La macchina sindacale è chiamata ad una forte revisione su se stessa, mettendo al centro una strategia tutta tesa a dare tutele nuove al lavoro che cambia, accompagnando la stessa con una forte innovazione organizzativa che permetta a tutti gli operatori e ai delegati (non come oggi solo a pochi di questi) di essere sostenuti in questo nuovo difficile impegno con competenza. Imparando anche ad essere veloce, altra precondizione dell’oggi.

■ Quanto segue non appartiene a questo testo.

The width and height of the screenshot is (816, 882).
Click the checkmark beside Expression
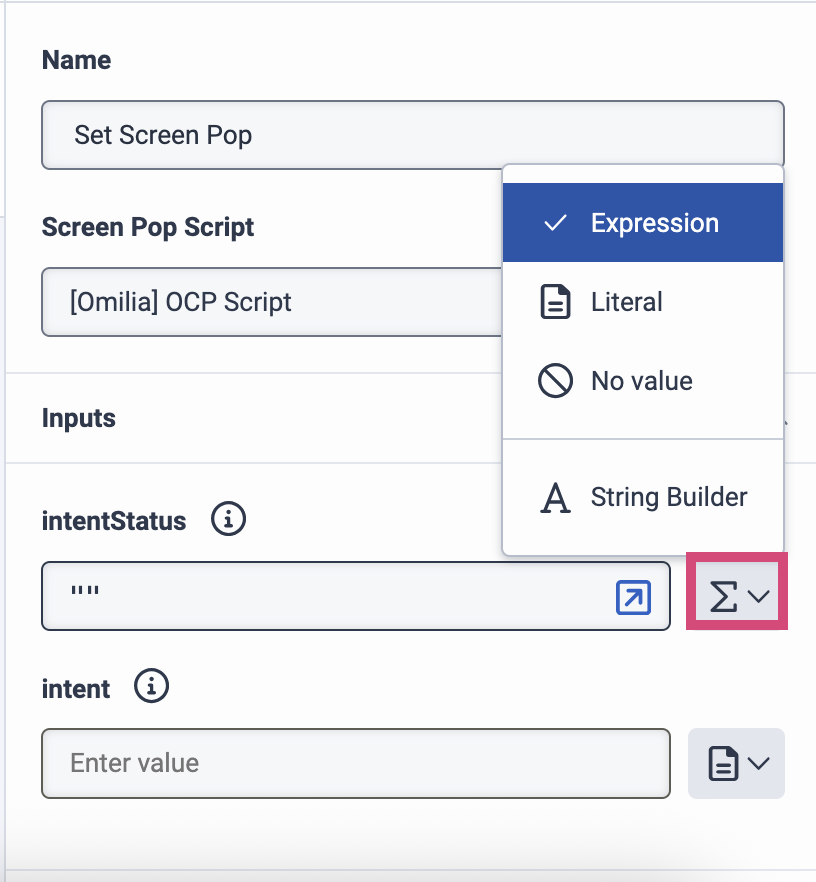point(555,223)
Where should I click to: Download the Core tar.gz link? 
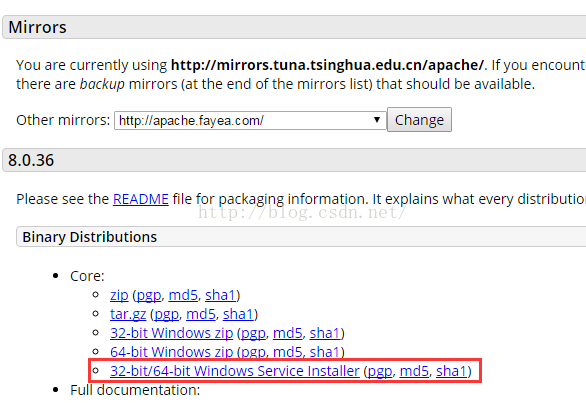tap(128, 314)
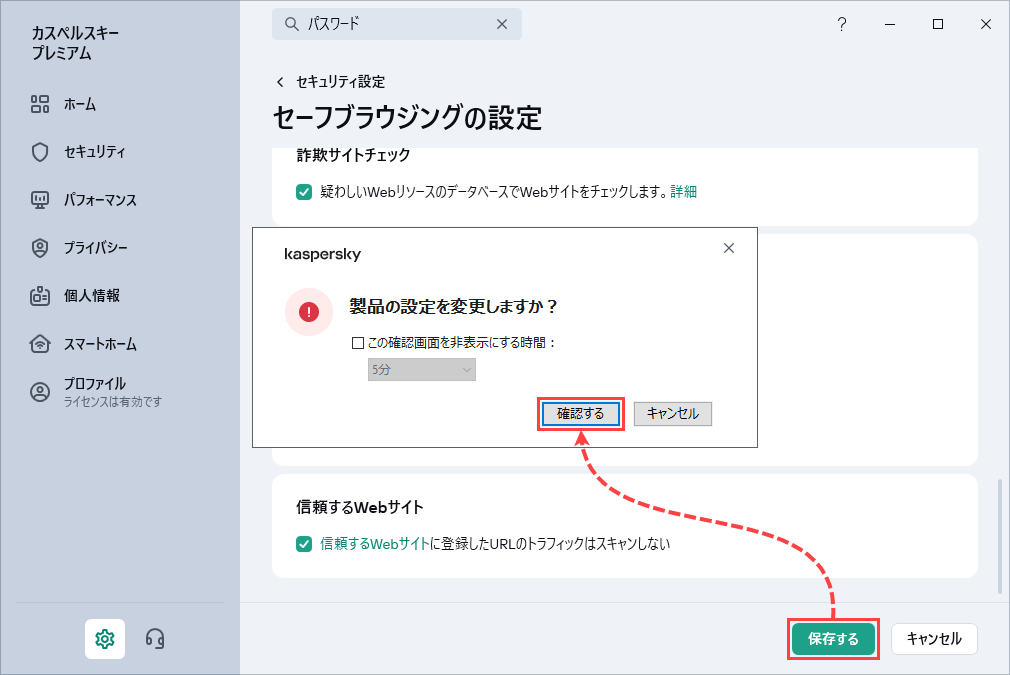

In una battuta, servono sindacalisti che riempiano la propria agenda di trattative sulla formazione continua, sul sostegno all’alternanza scuola-lavoro, sulla valorizzazione della professionalità, sui premi di risultato, sui contratti di solidarietà espansivi per stabilizzare precari, sulle politiche attive in alternativa agli incentivi per la mobilità volontaria piuttosto che impegnati in raccolte di firme sul fisco, in manifestazioni tutte incentrate sull’azione del governo, in piattaforme sommatoria spesso generiche.
Sarà faticoso. Anche perché le sirene del “vivere di rendita” (ovvero impegnarsi a discutere di Renzi e chiedere la patrimoniale) continueranno a suonare e non richiedono competenze e preparazione. Ma è l’unica via che abbiamo.
Vedo infine un ultima questione problematica. A differenza degli ultimi 20 anni il Paese, le controparti, gli interlocutori sono meno interessati al fatto che le innovazioni e le svolte siano portate avanti solo da alcuni e non da tutti i sindacati.
I sindacalisti di lungo corso sono oggi i più disillusi sulla concreta possibilità di rilancio di una azione unitaria. Ma il tema c’è tutto e non potrà essere eluso, nemmeno dalla Cisl: o tutto il sindacato elabora e mette al centro cambiamento e innovazione o difficilmente riuscirà ad incidere. Riflettere su perché restare divisi e cosa fare insieme nei prossimi anni torna di estrema attualità.
Credo in definitiva che il rilancio di una profonda e convinta azione unitaria passi dalla capacità di mettere al centro idee e obiettivi completamente diversi e in discontinuità rispetto a quelli che abbiamo trattato negli ultimi 10 anni.